Second, there is some recent debate regarding the true pathogenicity of A. baumannii. The organism has traditionally been considered to be highly virulent; however, the efficacy of bacteriostatic agents against the organism may be less impressive if A. baumannii is ultimately found to be a relatively weak pathogen. Nonetheless, one patient in this report (patient 7) did die from A. baumannii infections.

Third, the use of combination therapy for A. baumannii in four patients (Tables 1 and 2) is a potentially confounding factor. Two patients received amikacin (patients 3 and 7), one patient received imipenem/cilastatin (patient 2), and one received ampicillin/sulbactam (patient 5). Each isolate was fully or intermediately resistant to these agents. The clinical benefits of combination therapy in these patients are unknown; however, these drug combinations may have resulted in in vivo synergy despite in vitro resistance. Alternatively, there are limited data that show adding amikacin to doxycycline for A. baumannii pneumonia does not improve efficacy compared to doxycycline monotherapy [4]. Indeed, combination therapy has not generally been found to be more effective than monotherapy for gram-negative infections despite widespread recommendations for its use [6, 7, 8, 9].

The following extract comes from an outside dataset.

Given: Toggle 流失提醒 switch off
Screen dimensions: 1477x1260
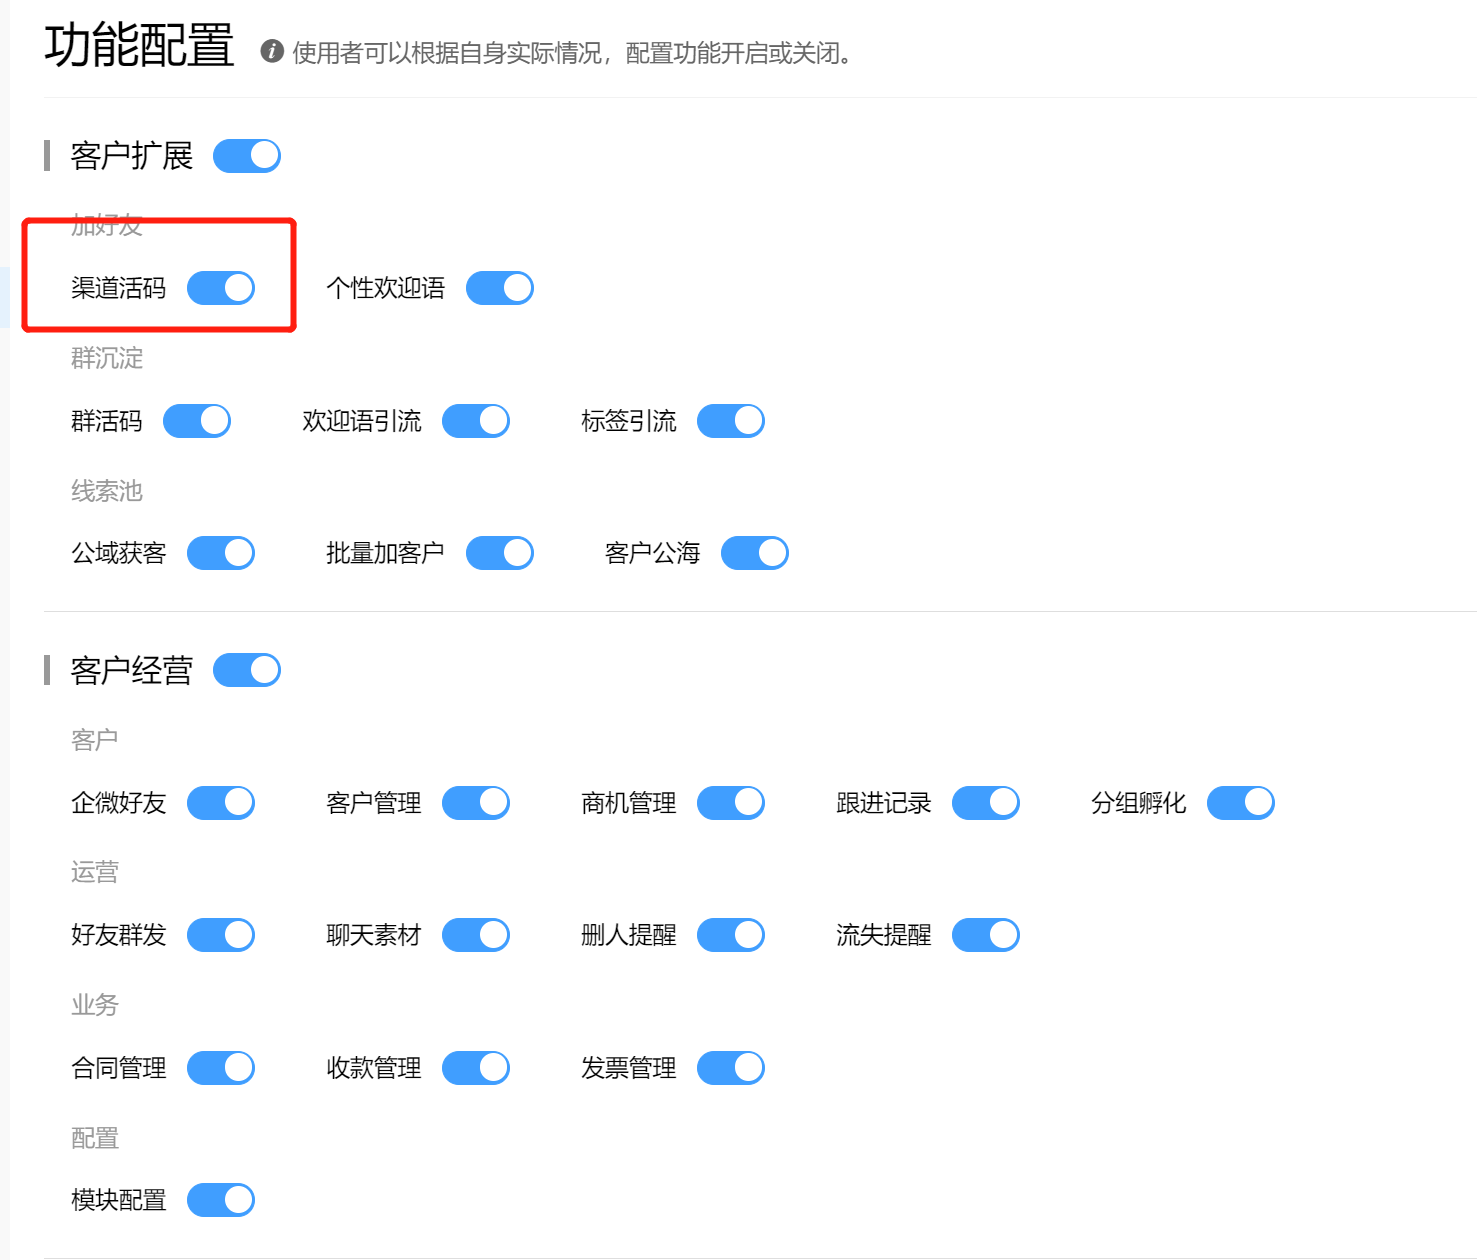Looking at the screenshot, I should coord(986,935).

Current guidelines for the treatment of A. baumannii VAP recommend combination therapy with a beta-lactam plus an aminoglycoside [1]. Specifically, a carbapenem plus amikacin is considered the therapy of choice due to the relatively higher level of resistance to cephalosporins, extended-spectrum penicillins, quinolones, and aminoglycosides [2]. However, imipenem resistance is an emerging problem seen in up to 11% of isolates [2]. Imipenem-resistant organisms are also generally resistant to other drug classes and create a treatment dilemma for which there are few data [10].

Based on three reports, the primary option for treating imipenem-resistant A. baumannii appears to be the sulbactam portion of ampicillin/sulbactam. A recent study suggested that success rates in treating A. baumannii VAP were similar for imipenem-resistant organisms treated with ampicillin-sulbactam compared to imipenem-sensitive organisms treated with imipenem-cilastatin [3]. A similar report concluded that ampicillin-sulbactam was effective in nine of ten patients with lower respiratory tract infections [10]. Likewise, six of eight patients with meningitis were successfully treated with ampicillin/sulbactam plus intrathecal aminoglycosides [11].11 Ampicillin-sulbactam has also been successfully used as an “imipenem-sparing” agent in patients with imipenem-sensitive A. baumannii infections, mostly bacteremias [12, 13, 14]. However, many of these patients were not critically ill.

Intravenous colistin has also been studied for treating imipenem-resistant A. baumannii but with generally poor results. This agent was successful in three case reports; however, it was ineffective and nephrotoxic in a larger report of patients with pneumonia [15, 16, 17, 18]. Another option, aminoglycoside monotherapy, is not generally recommended for treating severe pneumonia because of high failure rates [1]. Aerosolized therapy with aminoglycosides or colistin is likely no more effective than IV therapy of pneumonia based on the few small reports that have been published [19]. Lastly, novel combinations of sulbactam with imipenem or rifampin have been successful in an animal model of resistant A. baumannii, but no clinical data are available [20].

In conclusion, the results of this case series suggest that minocycline or doxycycline may be an effective option for treating imipenem and sulbactam-resistant A. baumannii VAP. Six of seven patients were successfully treated. It is important to study new treatment options for this indication given the high mortality and increasing antibiotic resistance associated with this organism. However, more data are needed to fully determine the role of tetracyclines in treating severe A. baumannii infections.